Was soll dann die Partnerschaft mit Cisco und VMware?

Chuck Hollis: Wir zielen damit auf etwa 10 Prozent der Anwender ab. Es bleibt also genug Platz am Markt für andere Angebote. Es wird jetzt so viel von Virtualisierung gesprochen, aber nur eine Minderheit der Unternehmen beschäftigt sich ernsthaft damit und nützt diese Technologie. Auch hier: Es ist noch sehr viel Luft im Markt.

Das klingt doch sehr nach heiler Welt. Dabei erleben wir zur Zeit einen enormen Konsolidierungsprozess in der IT-Branche. Ihr Projekt mit Cisco und VMware ist doch ein Generalangriff auf IBM und den Mainframe sowie gegen Microsoft und das Windows-Betriebssystem. Beide wollen Sie überflüssig machen. Welche Reaktionen erwarten Sie von dieser Seite?

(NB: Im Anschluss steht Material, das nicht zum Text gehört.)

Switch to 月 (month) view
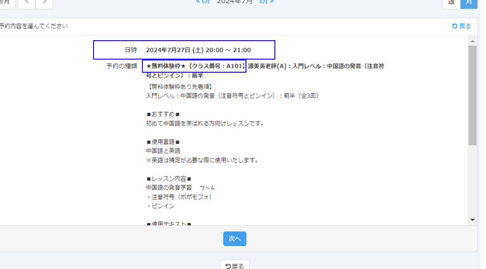 point(469,2)
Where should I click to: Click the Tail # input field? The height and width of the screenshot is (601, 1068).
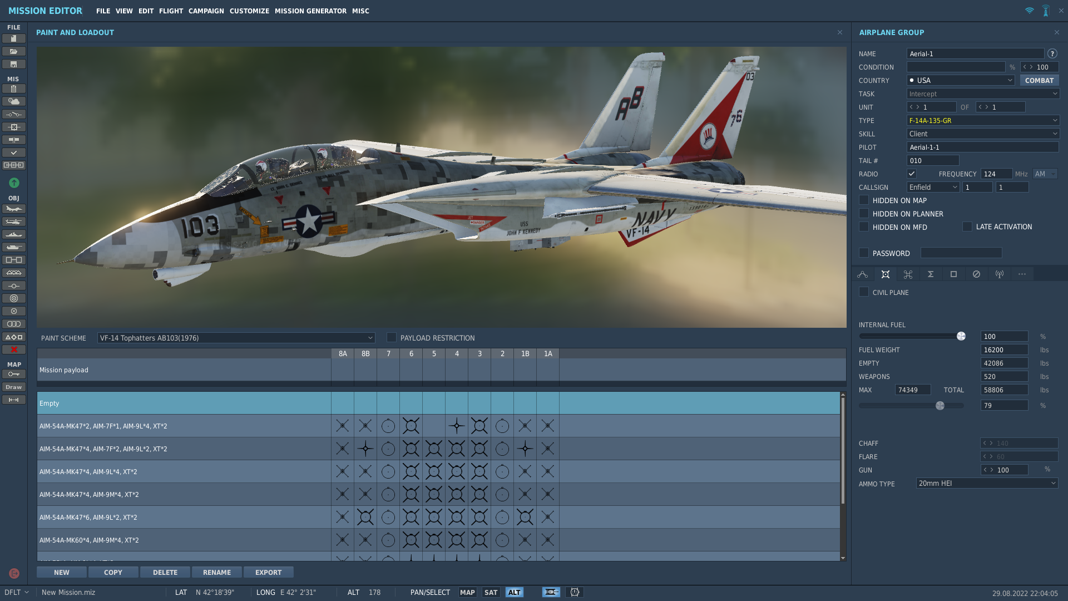click(x=933, y=160)
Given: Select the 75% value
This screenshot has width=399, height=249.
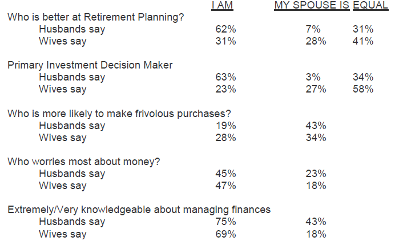Looking at the screenshot, I should coord(227,222).
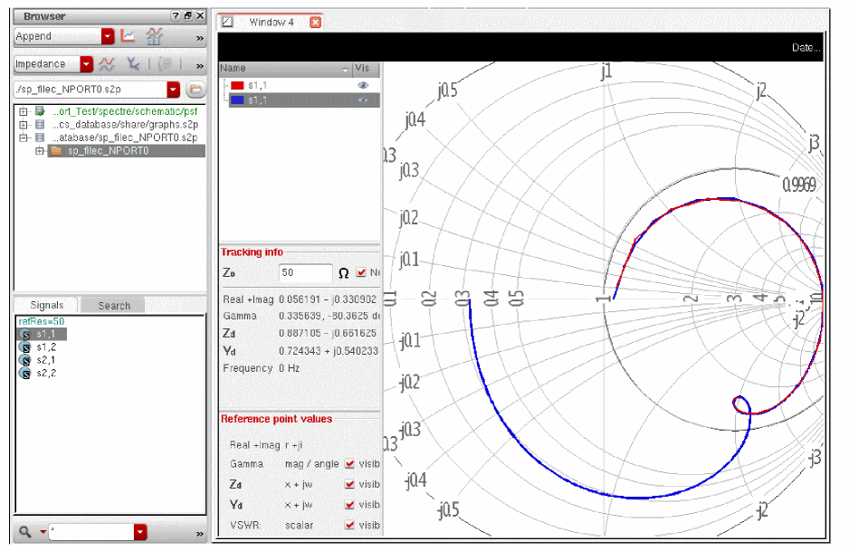Image resolution: width=849 pixels, height=551 pixels.
Task: Select the Window 4 tab
Action: click(272, 22)
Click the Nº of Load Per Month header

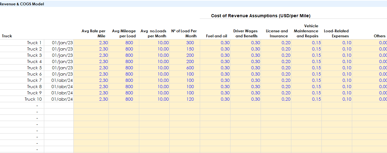(x=184, y=34)
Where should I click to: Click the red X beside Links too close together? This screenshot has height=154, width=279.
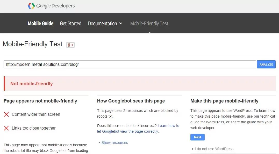tap(6, 128)
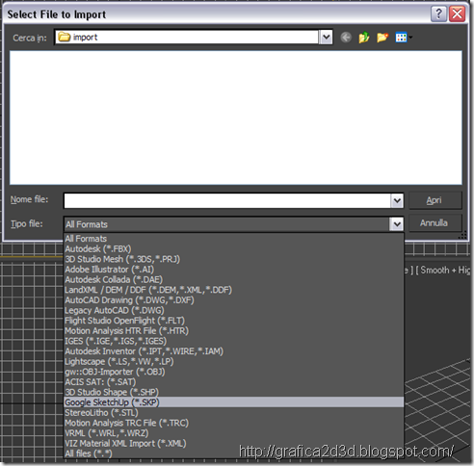This screenshot has width=474, height=466.
Task: Expand the Cerca in folder dropdown
Action: point(326,38)
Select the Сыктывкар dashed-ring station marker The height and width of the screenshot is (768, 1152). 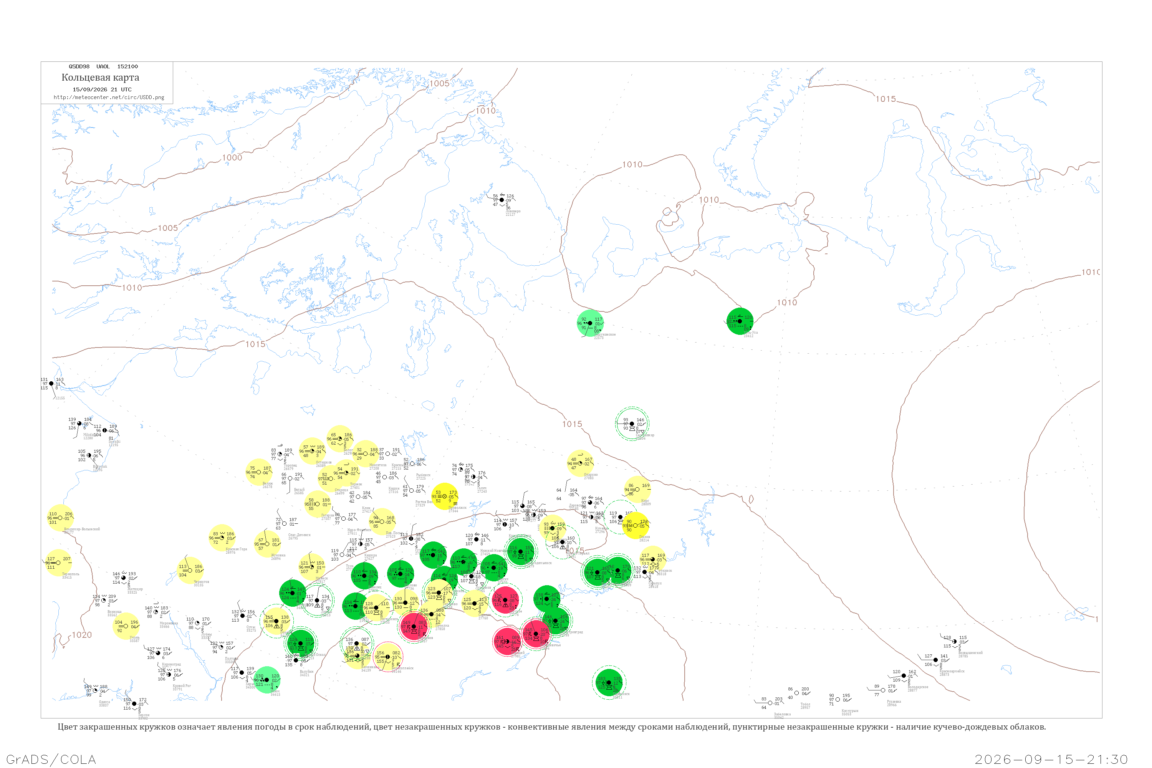[x=632, y=424]
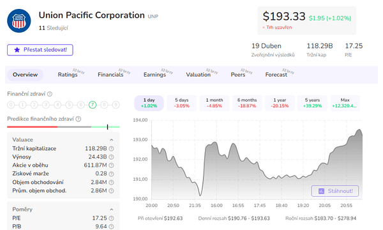Collapse the Poměry section chevron
The width and height of the screenshot is (383, 230).
tap(111, 210)
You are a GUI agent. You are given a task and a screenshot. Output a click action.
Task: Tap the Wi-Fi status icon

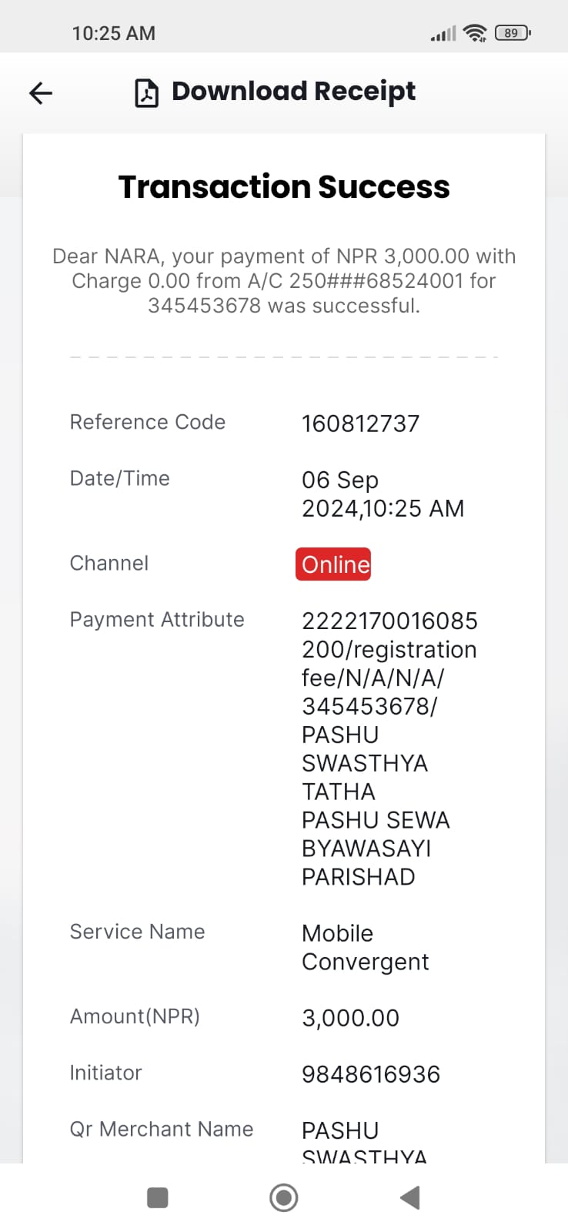tap(476, 32)
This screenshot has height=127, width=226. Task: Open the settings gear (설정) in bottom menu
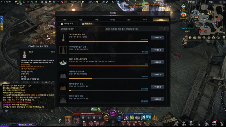pyautogui.click(x=222, y=123)
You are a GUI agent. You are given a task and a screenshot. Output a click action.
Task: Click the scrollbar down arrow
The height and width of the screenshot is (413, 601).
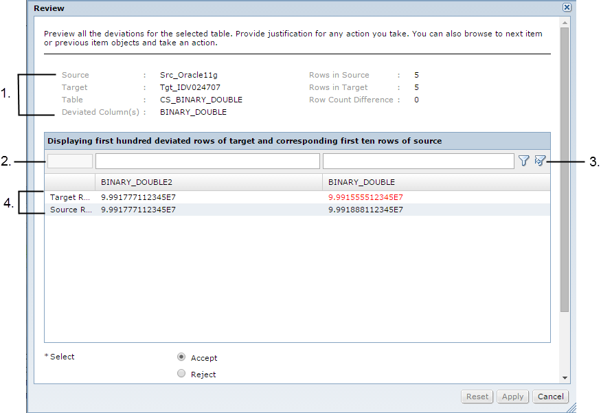(x=565, y=378)
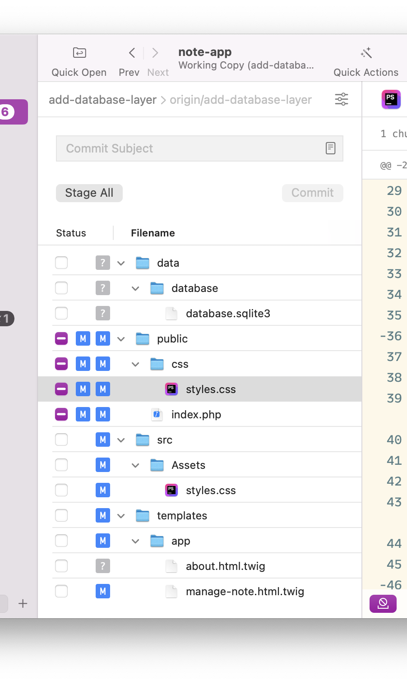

Chuck Hollis: Das ist sehr interessant. Erstens: In den nächsten drei bis fünf Jahren wird sich das grundlegende Geschäftsmodell der IT-Branche stark verändern. Das wird alles betreffen: Wie die IT-Architektur aussehen wird, wie IT konsumiert wird usw. Das kann man Cloud Computing oder Virtualisierung nennen – die Richtung ist klar. Zweitens: Gleichzeitig erleben wir diesen Konsolidierungsprozess, ähnlich dem, wie wir ihn in der Automobilindustrie schon hinter uns haben. In der IT-Industrie finden wir verschiedene Ansätze für Konsolidierung: IBM hat vor allem in Services investiert, um seine Marktposition zu stärken. HP will wie IBM sein, was spätestens die Akquisition von EDS gezeigt hat. Wer sind dagegen die noch verbliebenen Hersteller, die rein auf Technologie setzen?

NetApp, Brocade …

Chuck Hollis: … EMC, Cisco, VMware. Wenn wir uns ein Ecosystem der größten Technologyplayer vorstellen, die ihrerseits wieder mit Serviceanbietern wie Accenture, Capgemini, Atos Origin, Infosys oder Tata und einigen anderen zusammenarbeiten, dann stoßen wir genau auf das Konzept VCE – VMware, Cisco, EMC. Wobei sich letztlich alles um die Nutzbarmachung von VMware bzw. Virtualisierung für die Rechenzentren dreht. VMware ist der Schlüssel zu allem.